We have the MC pocket edition on both iPads and iPhones and the whole family played in the same world last night. My life. You need the negotiating skills of an international diplomat!
It was hilarious though. Dd built an assembly room where we had to meet every now and then to collect specialist equipment she had made for us. Only ds kept running off every now and then whenever he'd catch sight of an animal/monster in the distance. So funny seeing him galavanting off into the mists to do his own thing. Much like what he does on every outing.
Does your DS return with steak and wood headinhands?
I hope that the mods will allow me to post this link, which is relevant but which I suspect is not otherwise being read.
OP I could have written your post too!
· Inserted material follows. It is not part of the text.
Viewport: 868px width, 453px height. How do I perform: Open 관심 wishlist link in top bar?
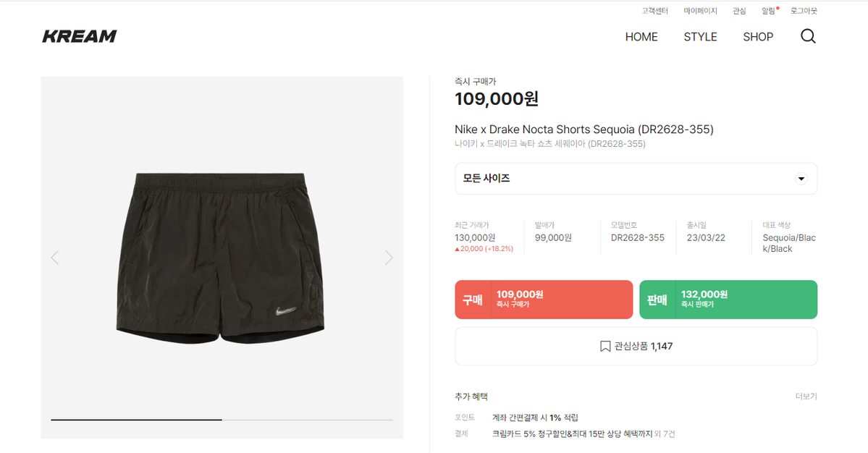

My DS is Y6 and it seems to be the only thing he wants to do .I am torn between thinking that I need to accept that times have changed etc - and really being profoundly sad that the only thing they seem to want to do is stare at screens and exist in some virtual world. I agree about the bonding element - and do allow my DCs to go on MC (about half an hour a day normally), but I find them cranky afterwards and trying to get them off it is like trying to snatch heroin from a junky. Just feels wrong and unhealthy somehow. Is there a solution? Does there need to be a solution?
Yikes, I didn't realise it was so addictive! I have actually encouraged DD to play it as it seems more interactive than the "Disney teen" type TV shows she otherwise watches on her gadgetry when "relaxing".
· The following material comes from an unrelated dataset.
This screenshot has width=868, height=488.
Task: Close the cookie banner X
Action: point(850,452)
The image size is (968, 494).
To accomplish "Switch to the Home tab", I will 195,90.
However, we have had to institute strict limits on any kind of gadget playing, because like the OP we found it was spiralling out of control, she was losing interest in other things, and becoming grumpy and unable to cope when disturbed by it. We had originally thought it was a good way for her to wind down, but realised it was just making her more tired. After limiting gadget play to certain times, she returned to her old self. She does very much look forward to gadget time though.
I didn't even know you could play it interactively. DD keeps quiet about her interest in minecraft with her friends...
DS1 is in year 7 and goes on Minecraft and GMod with his friends and talk via Skype. He only knew one other boy at his new secondary (and he's in a different form) so it has been a good way to bond with other boys. DS1 also plays on it with his old friends from primary.
When we were kids we probably all watched too much television (I certainly did!) and minecraft is much less passive than TV.
Another MC addict but as he is a weekly boarder he has to share the x box when at school . What amazes me spends hours at the weekend watching others play what's that about ????
in general we try to use game time as a reward for getting all jobs done - so no playing Minecraft (fill in the blank - could be Candy Crush Soda for DH) - until all jobs are done.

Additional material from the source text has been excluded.